Optimal launch angle on an uneven ground

[throneoo]

Hi guys,

I was working on a formula for the optimal angle for simple point-like projectiles free-falling under a uniform g-field but I got stuck.

after a simple derivation , I obtained the following equation:

R=(vcos(@)/g)(vsin(@)+((vsin(@))^2+2gh)^0.5)

where R , @ , h are respectively the range as it reaches the ground , launch angle and initial height

I then took a derivative w.r.t. @ and set dR/d@ =0 , and obtained the following equation:

vsin^2(@)+ksin(@)=vcos^2(@)+(v^2sin(@)cos^2(@))/k

where k=((vsin(@))^2+2gh)^0.5

I'm quite certain that I got everything right as when h=0 , the equation reduces to tan(@)^2=1 and immediately yields @=pi/4

but with a non-zero 'h' I fail to see how I can solve for @ in terms of the parameters via normal algebraic methods..

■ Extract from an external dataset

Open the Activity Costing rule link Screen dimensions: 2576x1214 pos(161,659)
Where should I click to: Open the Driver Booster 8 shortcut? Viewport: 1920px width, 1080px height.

How else can I work on it ?

 

[voko]

I tried that a bit differently, and obtained the following: $$ R \propto \alpha \left(\beta + \sqrt {\beta^2 + K} \right),$$ where $$ K = {2gh \over v^2} $$ and $\alpha, \beta$ are the cosine and sine of the launch angle, because of which we have $$ \alpha^2 + \beta^2 = 1. $$ Using Lagrange's multiplier method, let $$ F(\alpha, \beta, \lambda) = \alpha \left(\beta + \sqrt {\beta^2 + K} \right) + \lambda \left(\alpha^2 + \beta^2 - 1\right) .$$ Then $$ {\partial F \over \partial \alpha} = \left(\beta + \sqrt {\beta^2 + K} \right) + 2 \lambda \alpha = 0, $$ $$ {\partial F \over \partial \beta} = \alpha \left(1 + {\beta \over \sqrt {\beta^2 + K} } \right) + 2 \lambda \beta = 0. $$ The latter two equations yield $$ 2 \lambda \alpha^2 = 2 \lambda \beta \sqrt {\beta^2 + K}, $$ which, combined with $\alpha^2 + \beta^2 = 1$, results in $$ 1 - \beta^2 = \beta \sqrt {\beta^2 + K}. $$ Subsequent steps should be trivial.